An old proverb says a picture is worth a thousand words.
That apparently holds true for an image of Australian cattle farmer Jason Wright as he battles a headful of emotions in front of his young son while feeding their 1,000 strong beef herd in the midst of a years-long drought.
He is suffering from being physically, mentally and emotionally drained, but he knows he must carry on.
Wright operates the Burrabogie Livestock and Contracting farm near the town of Hay in the state of New South Wales.
His situation is not unique. Many producers across Australia are being forced to haul any feed they can find to keep their cattle alive during the crippling drought, now in its third year.
For some, the harsh climate is too much and they have had to shoot dying cattle to put them out of their misery.
Other farmers have contemplated shooting more than just the livestock as mental health among Australia’s farmers suffers badly with no end in sight for the drought.
Cattle are being sold off to save feed costs. Farms are being sold.
The photo was taken by Amber Wright, Jason’s partner. It was just an ordinary morning while the family was feeding their cattle, like they do every morning.
As emotions overcame Jason, he dropped to the ground to gather his thoughts.

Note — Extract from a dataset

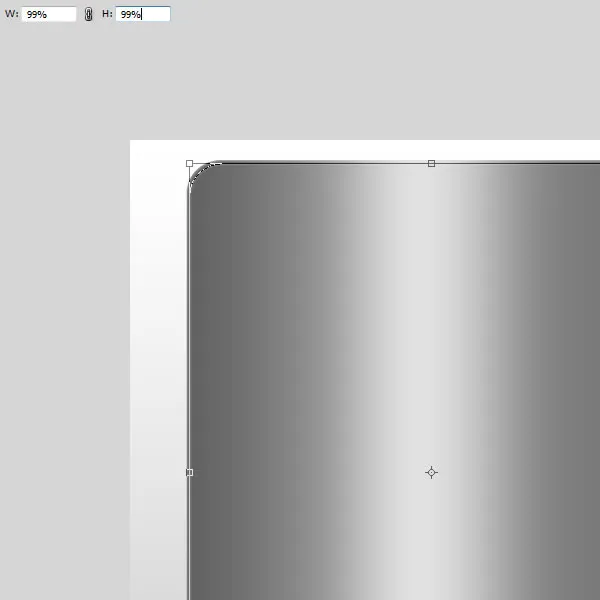
Task: Click the top-middle transform handle
Action: [x=431, y=163]

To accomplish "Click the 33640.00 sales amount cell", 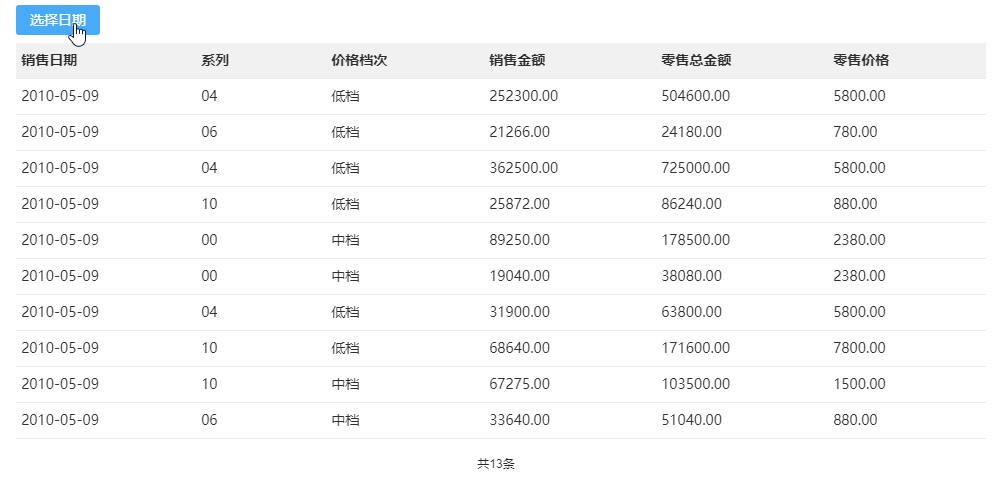I will click(519, 420).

“This has been a different drought as it has been so widespread, which in turn has put huge pressure on fodder resources and has made feeding stock unviable,” Amber said.
“I’m not really sure what to say about the picture. We were just out on the morning feed run as we do every day. He was just physically, mentally and emotionally exhausted.

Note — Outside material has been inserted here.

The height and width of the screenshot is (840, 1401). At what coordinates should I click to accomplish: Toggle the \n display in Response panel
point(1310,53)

“It becomes hard, day in and day out. It’s draining us physically, mentally and emotionally as we live to look after our animals. However, sometimes, like that particular morning, it just gets too much even when the cattle are full and healthy. Jason just became totally overwhelmed.
“My partner has been farming for 35 years and (has) never seen it so bad. Even though we are struggling, we aren’t the only ones and I want to help all farming families like ours.”
A GoFundMe page has been set up to help Aussie farmers battle this dry spell.
Amber said while everyone is struggling, her family is one of the lucky ones because they at least have each other.
“If my situation and picture can bring awareness and generate much-needed funds, I can then support many other farming families in need especially coming up to Christmas,” she said.
“There are so many farmers taking their own lives daily. There are so many challenges that we face each day that many people could never comprehend but we are the lucky ones as we still have each other.”